Reduced Circulating MOTS-c Levels in Hashimoto's Thyroiditis Reflect Integrated Autoimmune and Metabolic Dysregulation: A Cross-Sectional Study.

This cross-sectional study investigated circulating levels of MOTS-c — a mitochondria-derived peptide involved in metabolic and immune regulation — in patients with Hashimoto's thyroiditis (HT) compared to healthy controls. A total of 180 participants (90 HT patients and 90 age- and sex-matched healthy controls) were enrolled. The study found that circulating MOTS-c levels were significantly lower in HT patients than in controls. Lower MOTS-c levels were independently associated with insulin resistance and markers of autoimmune burden (such as thyroid autoantibodies). The authors propose that impaired mitochondrial signaling, as reflected by reduced MOTS-c, may contribute to the pathophysiology of thyroid autoimmunity and metabolic dysregulation seen in HT. The study's cross-sectional design limits causal inference — it is unclear whether reduced MOTS-c is a cause or consequence of HT. Additional limitations include the single-timepoint measurement, potential confounders not fully addressed, and the absence of longitudinal follow-up.

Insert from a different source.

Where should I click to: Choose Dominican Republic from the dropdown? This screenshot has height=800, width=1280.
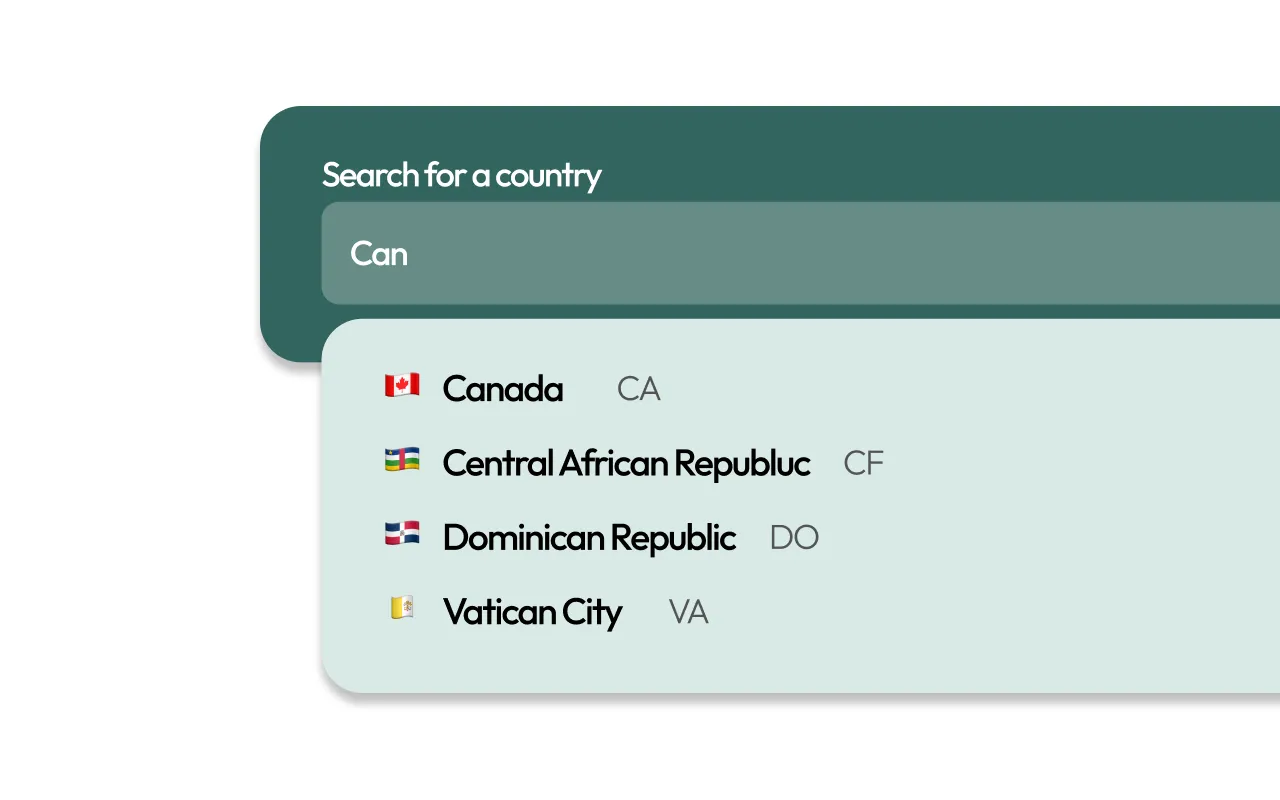589,537
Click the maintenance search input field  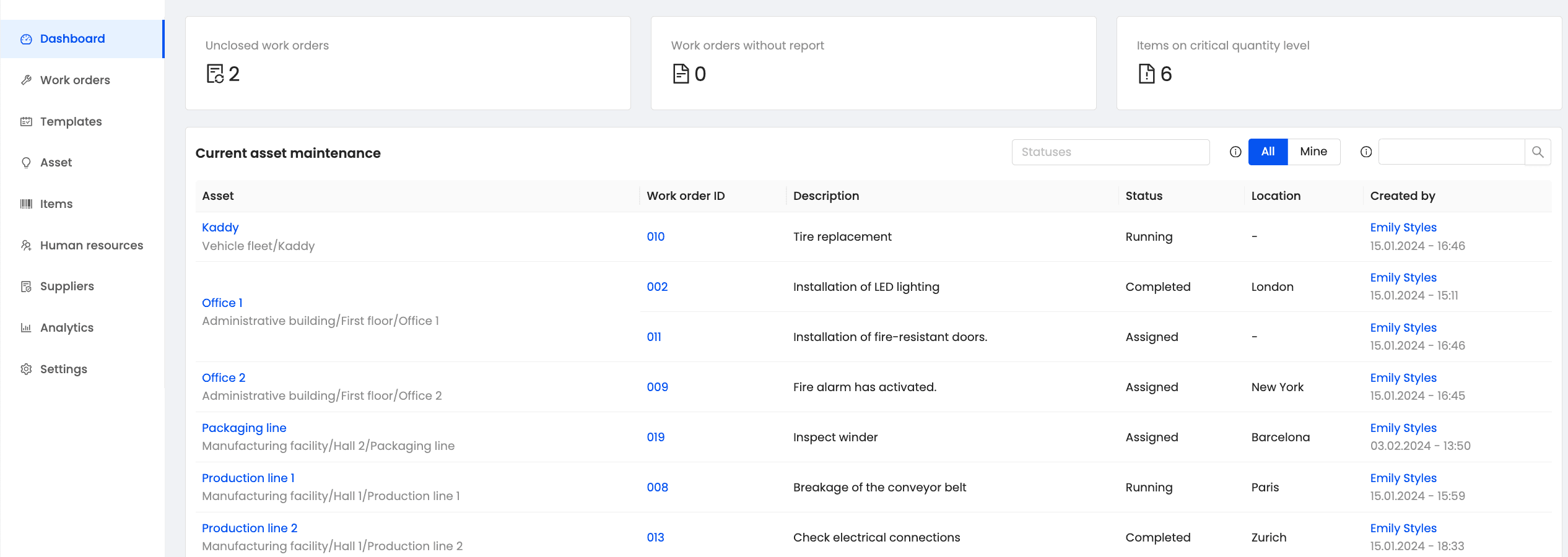tap(1451, 152)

The findings position MOTS-c as a candidate biomarker linking metabolic dysfunction and immune dysregulation in thyroid autoimmunity, though further prospective and mechanistic research is needed to confirm this relationship.

Why this grade: Cross-sectional design in a modest sample (n=180) establishes association but cannot determine causality, and single-timepoint measurement limits conclusions about MOTS-c's role in HT pathophysiology.